Dopo tre località con cinque vele blu, la cittadina laziale si conquista quella nera. Legambiente la boccia, da anni. Le ragioni non sono solo legate alla qualità dell’acqua, ma dei servizi. «Su dieci stabilimenti visitati, sono sei quelli in cui è stato impedito il libero accesso al mare previsto dalla legge. Spiagge inaccessibili, ma anche muraglioni, tornelli e recinzioni. Alla prova dei fatti – spiega Lorenzo Parlati, presidente di Legambiente Lazio – la situazione, rispetto agli anni scorsi, non sembra essere migliorata. Per questi motivi la Goletta Verde di Legambiente ha assegnato al ‘lungomuro’ di Ostia la bandiera nera».
Quello che dovrebbe essere il litorale della capitale, non ha uno straccio di attenzione turistica, ma anche di accoglienza per i tanti romani che si riversano nelle spiagge a due passi dalla fermata della metropolitana che arriva dalla città.
Il lungomare, malgrado i dossi e i semafori, di notte si trasforma in una pista da gara con moto, motorini truccati e macchine a farsi la gara suonando e sgommando.
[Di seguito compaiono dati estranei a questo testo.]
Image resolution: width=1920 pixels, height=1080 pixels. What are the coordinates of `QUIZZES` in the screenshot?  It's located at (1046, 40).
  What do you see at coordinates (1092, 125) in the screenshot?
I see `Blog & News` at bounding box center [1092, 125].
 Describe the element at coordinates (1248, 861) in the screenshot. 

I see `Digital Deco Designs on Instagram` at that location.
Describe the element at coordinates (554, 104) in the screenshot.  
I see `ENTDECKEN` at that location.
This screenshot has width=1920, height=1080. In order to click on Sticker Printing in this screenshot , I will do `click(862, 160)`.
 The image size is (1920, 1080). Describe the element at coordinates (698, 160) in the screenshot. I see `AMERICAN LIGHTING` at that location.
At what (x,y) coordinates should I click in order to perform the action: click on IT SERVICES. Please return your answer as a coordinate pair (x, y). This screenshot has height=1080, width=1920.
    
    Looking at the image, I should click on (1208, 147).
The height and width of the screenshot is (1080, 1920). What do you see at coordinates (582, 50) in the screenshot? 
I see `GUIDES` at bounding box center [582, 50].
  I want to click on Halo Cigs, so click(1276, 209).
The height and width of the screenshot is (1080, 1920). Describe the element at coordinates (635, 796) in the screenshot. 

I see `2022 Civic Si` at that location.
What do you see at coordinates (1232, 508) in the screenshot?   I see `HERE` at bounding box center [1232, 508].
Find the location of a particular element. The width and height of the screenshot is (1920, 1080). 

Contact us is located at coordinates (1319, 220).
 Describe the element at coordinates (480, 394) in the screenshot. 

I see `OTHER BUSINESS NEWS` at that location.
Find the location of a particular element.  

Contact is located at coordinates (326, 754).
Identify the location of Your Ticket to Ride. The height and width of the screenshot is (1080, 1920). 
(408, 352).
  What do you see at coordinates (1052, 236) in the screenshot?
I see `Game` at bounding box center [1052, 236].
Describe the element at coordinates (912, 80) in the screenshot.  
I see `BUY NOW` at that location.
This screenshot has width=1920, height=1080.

Per contro ha invece un parco archeologico straordinario. «Qui si può vedere com’era tutta la città». Mi spiega una professoressa in pensione che ci viene tutti i giorni per dar da mangiare ai gatti. «È un peccato che non la pubblicizzino abbastanza». Già. E pensare che il porto di Ostia Antica è appena rientrato nella top 10 dei monumenti più amati d’Europa secondo l’influente social network per turisti TripAdvisor. Una meraviglia. Il parco lo trovi sul web e se ti impegni anche ad Ostia.